• [Aim of the exercise]
All lines holding the word "cell" are to be copied from the records beneath.

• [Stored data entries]
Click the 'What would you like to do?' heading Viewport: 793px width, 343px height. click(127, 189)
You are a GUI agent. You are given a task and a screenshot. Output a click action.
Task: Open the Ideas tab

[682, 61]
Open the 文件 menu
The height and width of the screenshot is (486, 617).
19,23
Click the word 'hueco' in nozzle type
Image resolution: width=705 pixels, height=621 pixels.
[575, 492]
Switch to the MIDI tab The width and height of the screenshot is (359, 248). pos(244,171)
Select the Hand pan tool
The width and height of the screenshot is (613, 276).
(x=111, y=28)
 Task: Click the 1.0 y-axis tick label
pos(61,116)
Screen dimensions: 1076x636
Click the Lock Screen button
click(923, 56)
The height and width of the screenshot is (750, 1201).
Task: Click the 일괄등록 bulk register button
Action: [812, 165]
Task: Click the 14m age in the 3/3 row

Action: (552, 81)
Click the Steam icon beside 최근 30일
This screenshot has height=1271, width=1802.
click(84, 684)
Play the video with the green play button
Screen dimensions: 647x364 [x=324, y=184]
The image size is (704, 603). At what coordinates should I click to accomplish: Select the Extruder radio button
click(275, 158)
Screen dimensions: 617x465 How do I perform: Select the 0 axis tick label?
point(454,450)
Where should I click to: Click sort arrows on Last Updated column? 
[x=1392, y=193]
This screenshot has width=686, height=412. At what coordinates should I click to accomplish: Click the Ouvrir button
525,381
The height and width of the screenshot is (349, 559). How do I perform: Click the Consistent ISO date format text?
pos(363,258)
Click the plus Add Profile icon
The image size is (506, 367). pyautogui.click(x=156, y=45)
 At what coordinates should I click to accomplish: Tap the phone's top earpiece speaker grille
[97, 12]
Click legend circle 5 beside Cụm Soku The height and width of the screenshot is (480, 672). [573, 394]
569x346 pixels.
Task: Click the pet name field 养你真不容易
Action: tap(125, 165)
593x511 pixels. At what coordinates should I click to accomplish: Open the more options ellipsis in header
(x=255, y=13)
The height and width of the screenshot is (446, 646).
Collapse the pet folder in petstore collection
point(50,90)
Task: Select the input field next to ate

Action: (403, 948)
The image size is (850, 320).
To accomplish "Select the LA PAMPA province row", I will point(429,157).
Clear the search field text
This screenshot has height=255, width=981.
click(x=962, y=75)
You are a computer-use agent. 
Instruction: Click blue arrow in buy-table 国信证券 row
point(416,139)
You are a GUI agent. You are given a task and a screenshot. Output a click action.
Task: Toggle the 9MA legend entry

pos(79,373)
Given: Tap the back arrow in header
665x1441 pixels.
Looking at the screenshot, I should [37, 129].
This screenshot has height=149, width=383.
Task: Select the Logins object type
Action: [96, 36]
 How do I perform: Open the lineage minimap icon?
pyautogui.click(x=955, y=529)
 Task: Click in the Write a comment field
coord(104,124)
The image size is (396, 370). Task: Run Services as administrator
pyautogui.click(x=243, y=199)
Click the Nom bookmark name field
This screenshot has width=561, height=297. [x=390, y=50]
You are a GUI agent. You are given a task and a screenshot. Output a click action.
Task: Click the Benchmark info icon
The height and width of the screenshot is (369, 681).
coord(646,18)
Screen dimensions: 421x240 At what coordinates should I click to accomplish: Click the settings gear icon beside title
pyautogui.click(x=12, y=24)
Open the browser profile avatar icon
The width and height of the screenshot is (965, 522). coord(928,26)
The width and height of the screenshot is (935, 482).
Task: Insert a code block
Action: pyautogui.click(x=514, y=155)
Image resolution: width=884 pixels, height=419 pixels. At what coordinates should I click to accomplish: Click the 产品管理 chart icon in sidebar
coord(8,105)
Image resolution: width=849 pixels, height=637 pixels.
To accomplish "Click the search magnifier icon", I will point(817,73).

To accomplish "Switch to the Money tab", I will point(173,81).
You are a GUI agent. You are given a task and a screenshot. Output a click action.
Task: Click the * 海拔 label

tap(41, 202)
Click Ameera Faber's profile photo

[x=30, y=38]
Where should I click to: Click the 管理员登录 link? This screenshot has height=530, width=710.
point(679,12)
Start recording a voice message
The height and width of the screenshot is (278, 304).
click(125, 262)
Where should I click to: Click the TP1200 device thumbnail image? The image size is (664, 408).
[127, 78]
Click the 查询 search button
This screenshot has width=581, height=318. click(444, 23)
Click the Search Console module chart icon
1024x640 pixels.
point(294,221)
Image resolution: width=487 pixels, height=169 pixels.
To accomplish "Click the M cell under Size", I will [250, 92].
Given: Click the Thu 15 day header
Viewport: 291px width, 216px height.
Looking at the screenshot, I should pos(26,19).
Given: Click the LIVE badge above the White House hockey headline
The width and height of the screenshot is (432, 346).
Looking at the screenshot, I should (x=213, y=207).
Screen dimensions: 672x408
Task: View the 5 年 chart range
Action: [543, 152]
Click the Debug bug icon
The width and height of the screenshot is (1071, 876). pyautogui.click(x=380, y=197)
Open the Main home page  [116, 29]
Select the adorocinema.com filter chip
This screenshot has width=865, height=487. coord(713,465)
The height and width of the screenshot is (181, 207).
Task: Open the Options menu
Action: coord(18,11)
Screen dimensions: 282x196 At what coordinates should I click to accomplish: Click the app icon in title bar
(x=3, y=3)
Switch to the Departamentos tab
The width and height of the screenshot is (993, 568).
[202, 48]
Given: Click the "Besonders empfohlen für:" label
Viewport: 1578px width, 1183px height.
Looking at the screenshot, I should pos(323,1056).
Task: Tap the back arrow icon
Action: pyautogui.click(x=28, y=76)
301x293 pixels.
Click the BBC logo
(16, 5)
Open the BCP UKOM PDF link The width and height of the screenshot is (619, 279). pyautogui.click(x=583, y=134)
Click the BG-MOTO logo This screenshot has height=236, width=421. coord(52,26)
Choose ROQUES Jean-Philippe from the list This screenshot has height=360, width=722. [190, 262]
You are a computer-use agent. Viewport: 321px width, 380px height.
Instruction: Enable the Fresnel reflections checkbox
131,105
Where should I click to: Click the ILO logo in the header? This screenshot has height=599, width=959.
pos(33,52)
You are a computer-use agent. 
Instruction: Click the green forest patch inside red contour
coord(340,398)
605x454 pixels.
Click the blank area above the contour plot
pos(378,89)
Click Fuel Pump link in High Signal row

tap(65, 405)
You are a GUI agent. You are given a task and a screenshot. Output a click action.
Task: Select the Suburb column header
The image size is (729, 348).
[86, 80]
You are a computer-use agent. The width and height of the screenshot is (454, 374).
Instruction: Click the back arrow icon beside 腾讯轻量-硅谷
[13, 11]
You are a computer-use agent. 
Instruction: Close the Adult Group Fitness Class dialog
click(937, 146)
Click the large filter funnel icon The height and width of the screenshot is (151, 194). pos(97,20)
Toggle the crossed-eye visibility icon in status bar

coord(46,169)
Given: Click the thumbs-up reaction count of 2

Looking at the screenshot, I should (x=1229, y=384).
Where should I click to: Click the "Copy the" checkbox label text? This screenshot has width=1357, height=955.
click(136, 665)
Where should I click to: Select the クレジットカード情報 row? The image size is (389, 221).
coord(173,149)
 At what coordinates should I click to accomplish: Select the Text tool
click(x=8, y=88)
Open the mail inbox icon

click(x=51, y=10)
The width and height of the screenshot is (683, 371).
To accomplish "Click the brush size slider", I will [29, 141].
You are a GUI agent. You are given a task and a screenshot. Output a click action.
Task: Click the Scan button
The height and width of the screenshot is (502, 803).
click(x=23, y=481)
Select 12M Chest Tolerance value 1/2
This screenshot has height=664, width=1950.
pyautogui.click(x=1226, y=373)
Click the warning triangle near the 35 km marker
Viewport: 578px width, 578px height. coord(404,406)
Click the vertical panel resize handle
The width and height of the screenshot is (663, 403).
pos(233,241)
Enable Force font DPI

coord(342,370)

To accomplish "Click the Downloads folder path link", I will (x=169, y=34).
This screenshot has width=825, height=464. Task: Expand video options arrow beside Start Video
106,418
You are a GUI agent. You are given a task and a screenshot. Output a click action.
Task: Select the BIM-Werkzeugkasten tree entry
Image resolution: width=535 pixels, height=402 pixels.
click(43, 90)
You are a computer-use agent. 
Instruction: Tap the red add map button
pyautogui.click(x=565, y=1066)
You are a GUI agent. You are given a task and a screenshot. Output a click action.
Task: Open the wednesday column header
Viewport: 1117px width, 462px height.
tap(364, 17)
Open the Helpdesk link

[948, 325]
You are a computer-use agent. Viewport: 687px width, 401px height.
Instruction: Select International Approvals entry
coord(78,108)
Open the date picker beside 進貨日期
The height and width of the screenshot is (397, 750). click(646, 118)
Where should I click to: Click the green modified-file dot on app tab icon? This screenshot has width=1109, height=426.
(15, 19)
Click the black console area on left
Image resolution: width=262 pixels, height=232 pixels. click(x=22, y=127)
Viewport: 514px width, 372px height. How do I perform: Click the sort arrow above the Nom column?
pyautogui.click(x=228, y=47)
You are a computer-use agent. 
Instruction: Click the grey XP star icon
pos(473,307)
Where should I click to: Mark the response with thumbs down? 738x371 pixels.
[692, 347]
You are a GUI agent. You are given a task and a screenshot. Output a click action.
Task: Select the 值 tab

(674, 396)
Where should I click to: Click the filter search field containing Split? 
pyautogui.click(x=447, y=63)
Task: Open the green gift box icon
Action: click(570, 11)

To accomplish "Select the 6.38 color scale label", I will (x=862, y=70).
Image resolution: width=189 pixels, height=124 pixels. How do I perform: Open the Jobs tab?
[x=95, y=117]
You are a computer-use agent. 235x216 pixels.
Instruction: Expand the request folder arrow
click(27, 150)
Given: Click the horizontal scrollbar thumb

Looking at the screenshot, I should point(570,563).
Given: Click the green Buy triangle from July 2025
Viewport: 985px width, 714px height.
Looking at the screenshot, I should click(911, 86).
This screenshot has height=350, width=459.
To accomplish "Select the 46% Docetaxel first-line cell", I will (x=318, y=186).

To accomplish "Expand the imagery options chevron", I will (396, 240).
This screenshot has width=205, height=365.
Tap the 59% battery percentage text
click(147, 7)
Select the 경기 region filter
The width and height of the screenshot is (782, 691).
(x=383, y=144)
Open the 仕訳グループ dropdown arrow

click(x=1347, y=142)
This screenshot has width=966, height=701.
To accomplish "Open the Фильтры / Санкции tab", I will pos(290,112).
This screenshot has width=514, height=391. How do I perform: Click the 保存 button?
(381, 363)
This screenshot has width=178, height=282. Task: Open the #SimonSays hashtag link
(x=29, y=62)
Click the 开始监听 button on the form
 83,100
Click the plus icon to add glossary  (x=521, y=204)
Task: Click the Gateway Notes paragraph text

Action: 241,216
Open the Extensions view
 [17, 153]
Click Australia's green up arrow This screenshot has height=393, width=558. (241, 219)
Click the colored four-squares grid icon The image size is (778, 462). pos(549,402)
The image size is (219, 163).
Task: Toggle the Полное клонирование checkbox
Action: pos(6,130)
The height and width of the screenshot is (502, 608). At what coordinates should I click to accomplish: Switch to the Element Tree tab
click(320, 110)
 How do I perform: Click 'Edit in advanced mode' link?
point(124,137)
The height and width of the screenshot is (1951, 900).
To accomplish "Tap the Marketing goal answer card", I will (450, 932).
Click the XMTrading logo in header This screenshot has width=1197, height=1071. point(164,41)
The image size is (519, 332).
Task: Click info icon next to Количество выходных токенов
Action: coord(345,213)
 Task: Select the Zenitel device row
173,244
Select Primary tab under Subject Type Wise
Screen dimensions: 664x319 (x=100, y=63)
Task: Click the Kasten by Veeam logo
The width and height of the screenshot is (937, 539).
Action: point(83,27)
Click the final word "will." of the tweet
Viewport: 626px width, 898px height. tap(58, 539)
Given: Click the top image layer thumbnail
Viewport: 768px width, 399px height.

• [Your response]
To accomplish "Click the M cell under Size", I will [250, 92].
To accomplish "Select the 46% Docetaxel first-line cell", I will (x=318, y=186).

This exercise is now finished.